Le Frère et L’Enfer
Exils # 227 (15/09/2026)
Prends Petit paysan (Charuel, 2017), flanque-le de Fight Club (Fincher, 1999), tu obtiens donc Bisons (Monnard, 2024) ? Oui et non, car ce drame de désastre rural, castagne illégale, s’inscrit aussi dans le sillage d’En fanfare (Courcol, 2024), comme si la fraternité, d’abord au propre, ensuite au figuré, constituait une intime utopie, face au factice et à la faillite des idéologies collectives. La famille, que tu la détestes ou que tu l’idéalises, tu la redécouvres toujours, tu y reviens un jour, tel Joël, plus fils prodigue mais héritier rejeté, par le père enterré renié, pitoyable taulard qui reparaît un soir, déplace sur le piano la paternelle photo. Après une journée bien remplie et réglée, s’entraîner tôt pour la compétition de lutte à l’horizon, s’occuper des bêtes honnêtes, notamment cette vache sur le point de mettre bas ou pas, puisqu’elle périra, prophétique trépas, se doucher tatoué, Steve rejoint la mère et le frangin, pas vraiment d’humeur à partager leur champagne. L’absent trois ans se révèle clairvoyant, ne se fie au déni de l’affable géant, du frère fort et grand. Par manque d’oseille, ils risquent en effet de perdre la ferme, que convoite un voisin créancier, victime d’un coup de boule à la Zizou, donné durant de fédérales festivités, puis d’une notaire escorté, mise en demeure à la clé. Afin de trouver du fric, et vite, que faire, sinon traverser la frontière, limite spatiale et morale, aller se foutre sur la gueule en France, dégueuler, dézinguer, en bonus emballer deux buveuses malicieuses ? En Suisse, le vainqueur essuie les épaules du vaincu, signe de respect apprend Steve au gosse de la véto, insulte au-delà, au Jura, il lui en coûtera, lui en cuira. Retapé à l’improviste, recousu sans questions, le colosse continue à combattre, ne baisse pas les bras, ne cède à la déprime, descend à Marseille et n’y croise Zinedine, refuse de fracasser un fébrile freluquet.

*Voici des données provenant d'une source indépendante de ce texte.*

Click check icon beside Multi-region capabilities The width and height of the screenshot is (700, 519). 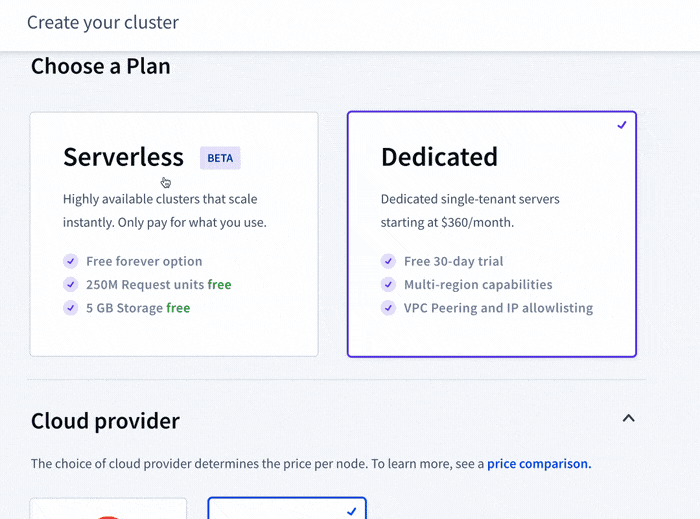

De retour au baroud, favori des paris, sa côte pas assez haute pour investir dans une nouvelle exploitation, élevage mirage de fantastiques et fantasmatiques bisons, il manque d’occire un concurrent, écarté à côté contre son gré, tandis que Joël prend recta la relève, le corps en compote remporte le pactole, fume une clope, embarque en bagnole. Assis à la bien nommée place du mort, il décèle (décède) du sang à l’oreille, esquisse un sourire seul au creux de l’habitacle, la coda de Bisons, mise en chanson, douce et dépressive, exit le pathétique, se souvenant de celle similaire du Macadam Cowboy (1969) de Schlesinger. Être frère, in fine, tu le sais, désormais, signifie ceci, se sacrifier, inverser en reflet l’assassinat fondateur, mythique, biblique, de Caïn commis sur Abel, autre campagnard et coupable couple en déroute. Ici sortie en catimini en avril, voici une fable fraternelle, fratricide, languide, lucide. La violence dite symbolique de l’économie capitaliste, d’une activité/propriété en sursis, provoque la violence physique de spectacles patraques, repoussantes réponses nocturnes aux inoffensives dérouillées diurnes. Le vaste paysage local, idem celui de l’escapade sudiste, contraste avec l’étroitesse de la maison en perdition, du ring illicite, territoires d’angoisse et d’asphyxie. Le cimetière en plein air rappelle l’immaculé plateau solaire, peut-être calcaire, sur lequel s’agitent au ralenti les types et deux filles du public, les adversaires au grand air. Ces parallèles thématiques et géographiques, éclairées et cadrées en habile widescreen, accompagnent les parcours opposés, rapprochés de la fratrie, un instant réunie puis hors-champ abolie, incarnée de manière impliquée, délestée de tics et d’effets, par le tandem Maxime Valvini & Karim Barras, soleils sombres, essoufflés, entourés du duo India Hair (Madibules, Dupieux, 2020) & Adel Bencherif (Un prophète, Audiard, 2009).